- District location in Khon Kaen province
- Coordinates: 16°51′31″N 102°51′42″E﻿ / ﻿16.85861°N 102.86167°E
- Country: Thailand
- Province: Khon Kaen
- Seat: Kham Muang

Area
- • Total: 329.9 km^{2} (127.4 sq mi)

Population (2005)
- • Total: 37,169
- • Density: 122.7/km^{2} (318/sq mi)
- Time zone: UTC+7 (ICT)
- Postal code: 40280
- Geocode: 4019

= Khao Suan Kwang district =

Khao Suan Kwang (เขาสวนกวาง, /th/; เขาสวนกวาง, /tts/) is a district (amphoe) of Khon Kaen province, northeastern Thailand.

==History==
The minor district (king amphoe) Khao Suan Kwang was established in 1978 by splitting it from Nam Phong district. It was upgraded to a full district on 16 March 1985.

==Geography==
Neighboring districts are (from the south clockwise): Nam Phong and Ubolratana of Khon Kaen Province; Non Sang of Nong Bua Lamphu province; Nong Wua So, Nong Saeng, and Non Sa-at of Udon Thani province.

==Administration==
The district is divided into five subdistricts (tambons), which are further subdivided into 56 villages (mubans). Khao Suan Kwang is a township (thesaban tambon) which covers parts of tambons Khao Suan Kwang and Kham Muang. There are a further five tambon administrative organizations (TAO).
| No. | Name | Thai name | Villages | Pop. | |
| 1. | Khao Suan Kwang | เขาสวนกวาง | 11 | 8,849 | |
| 2. | Dong Mueang Aem | ดงเมืองแอม | 15 | 8,838 | |
| 3. | Na Ngio | นางิ้ว | 7 | 5,297 | |
| 4. | Non Sombun | โนนสมบูรณ์ | 10 | 5,772 | |
| 5. | Kham Muang | คำม่วง | 13 | 8,413 | |

==Khao Suan Kwang grilled chicken==
Khao Suan Kwang is one of the districts that is famous for "Kai yang' (Thai grilled chicken), like Bang Tan in Ratchaburi, Huai Thap Than in Sisaket, and Wichian Buri in the south of Phetchabun.

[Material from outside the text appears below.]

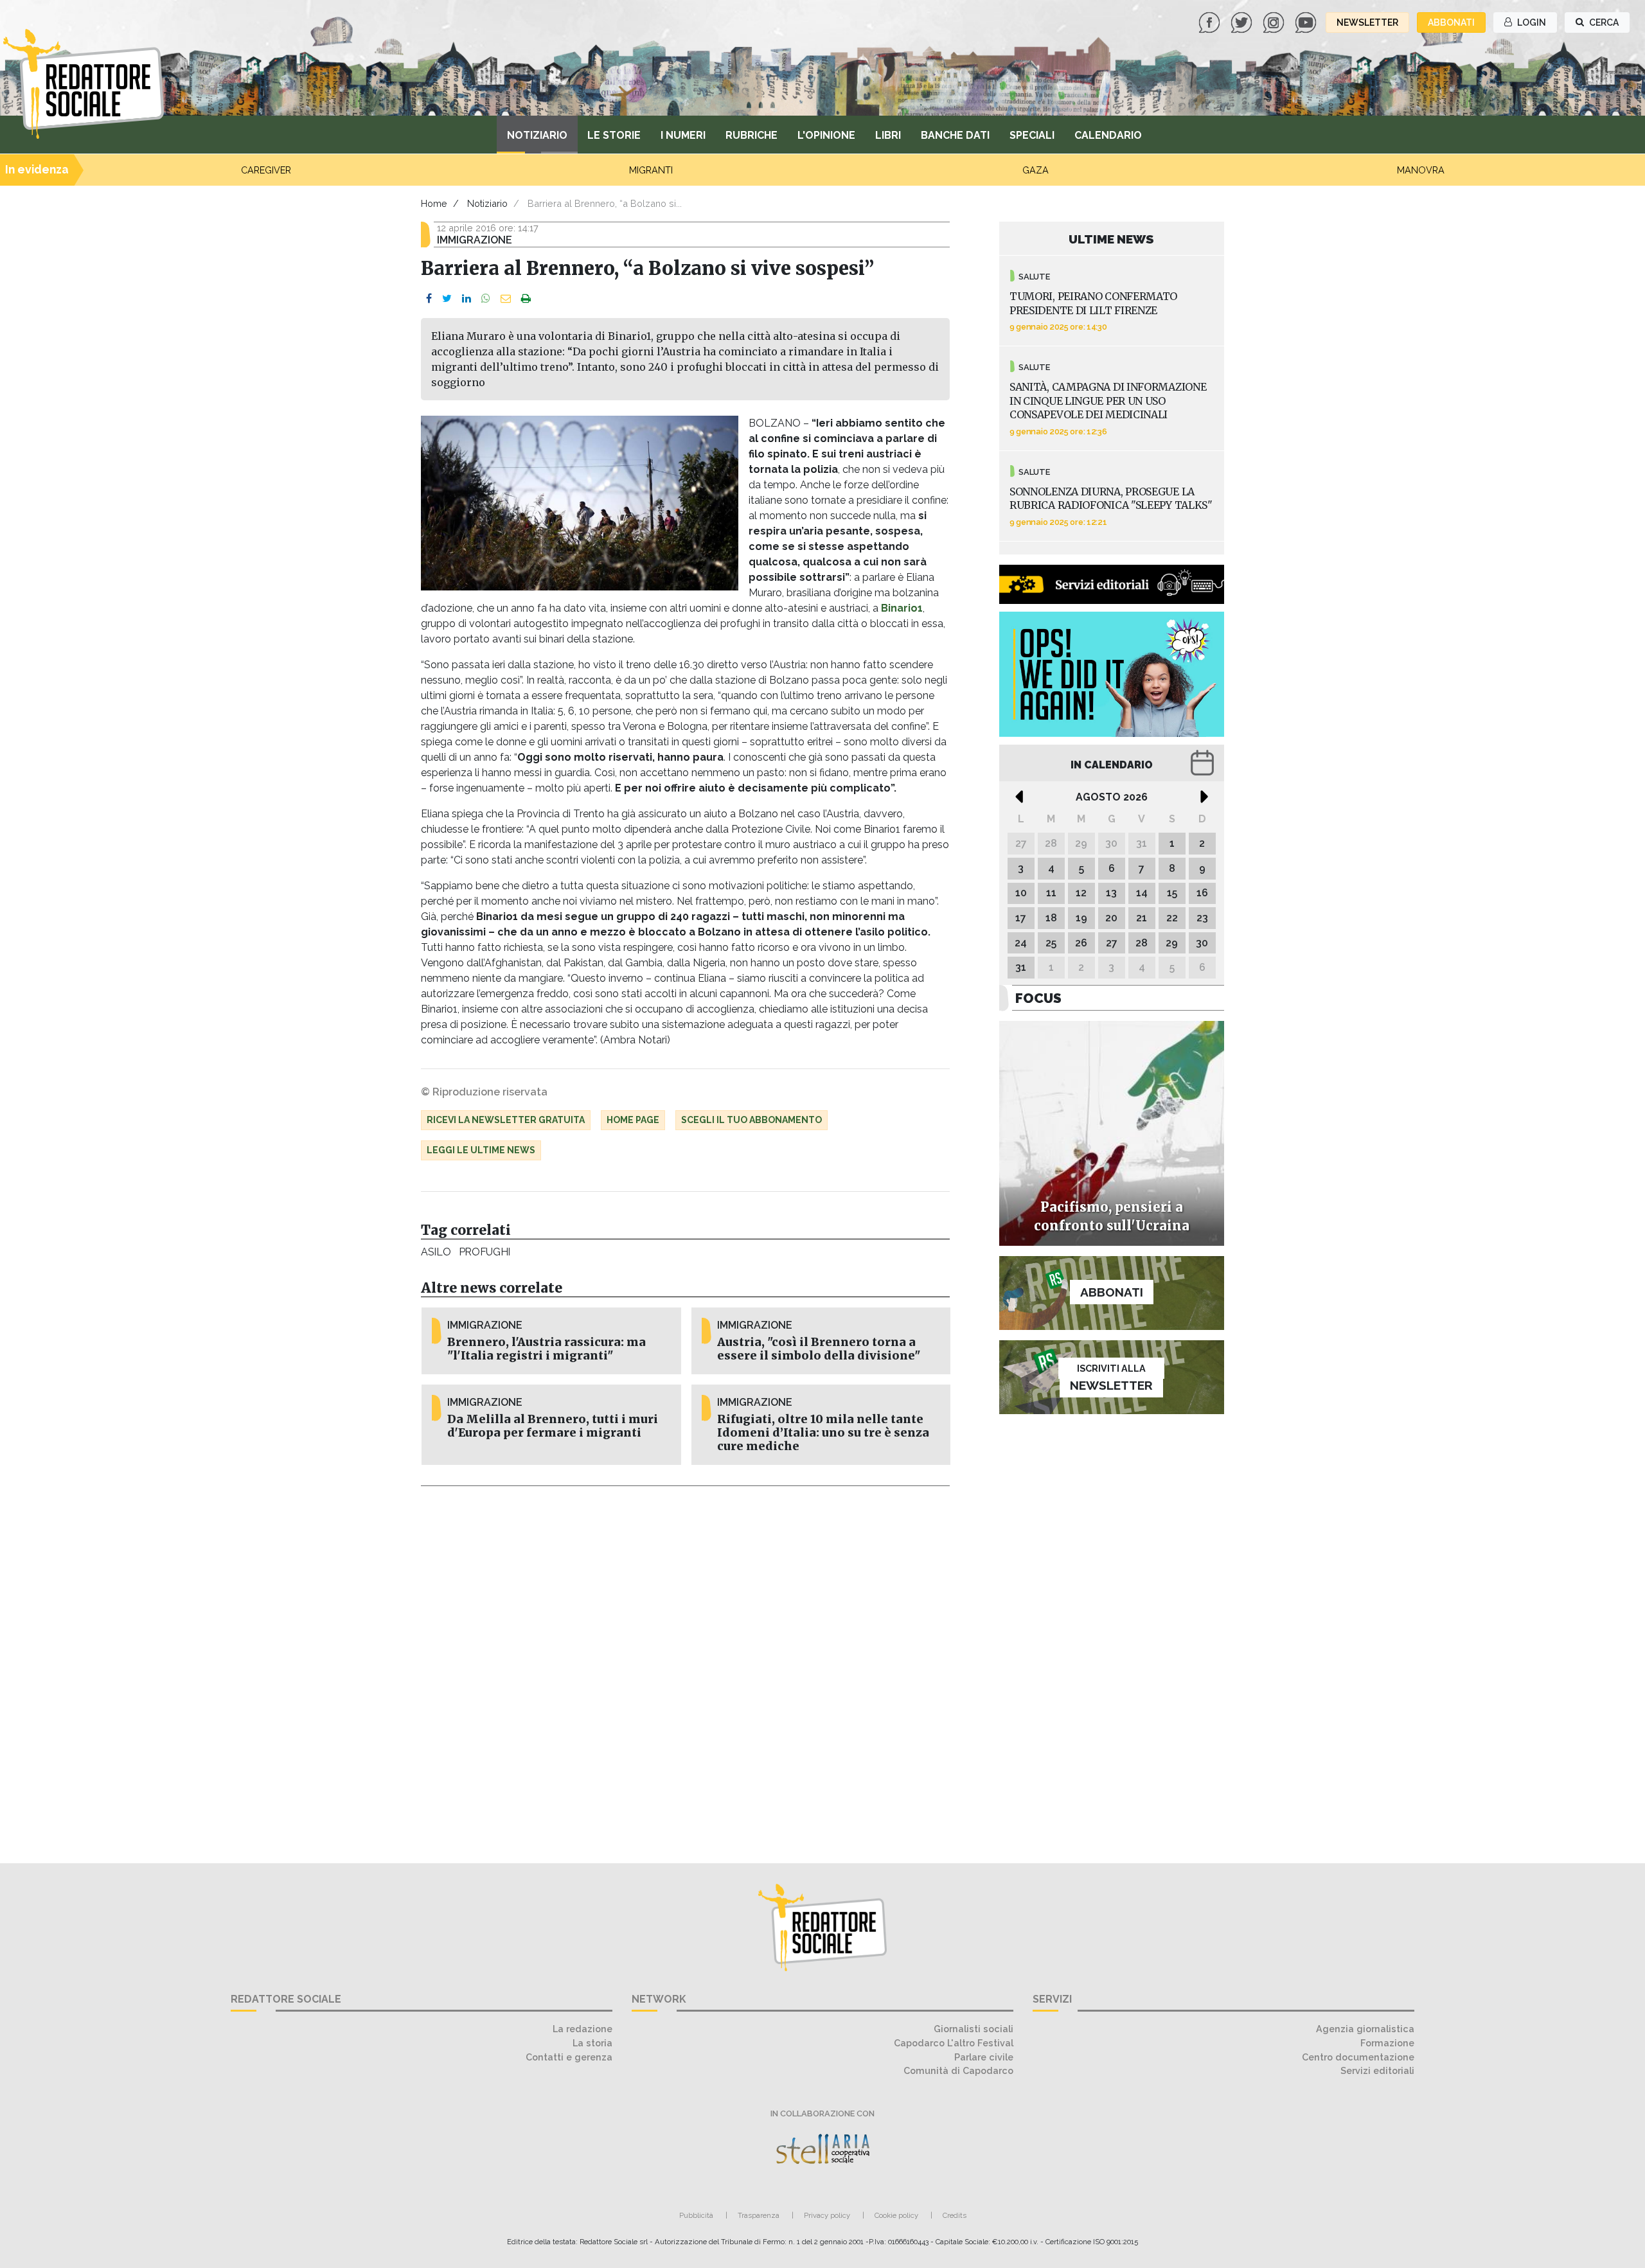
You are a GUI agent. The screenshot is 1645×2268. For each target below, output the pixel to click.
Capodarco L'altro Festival (953, 2042)
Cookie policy (896, 2215)
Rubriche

People from Khao Suan Kwang are known for their expert skills both raising and grilling chicken. Along both sides of the road leading to this district, there are many restaurants serving grilled chicken. It is a popular dish eaten with sticky rice and "som tam" (spicy green papaya salad). Currently, Khao Suan Kwang grilled chicken is sold in many places throughout the country, including Bangkok.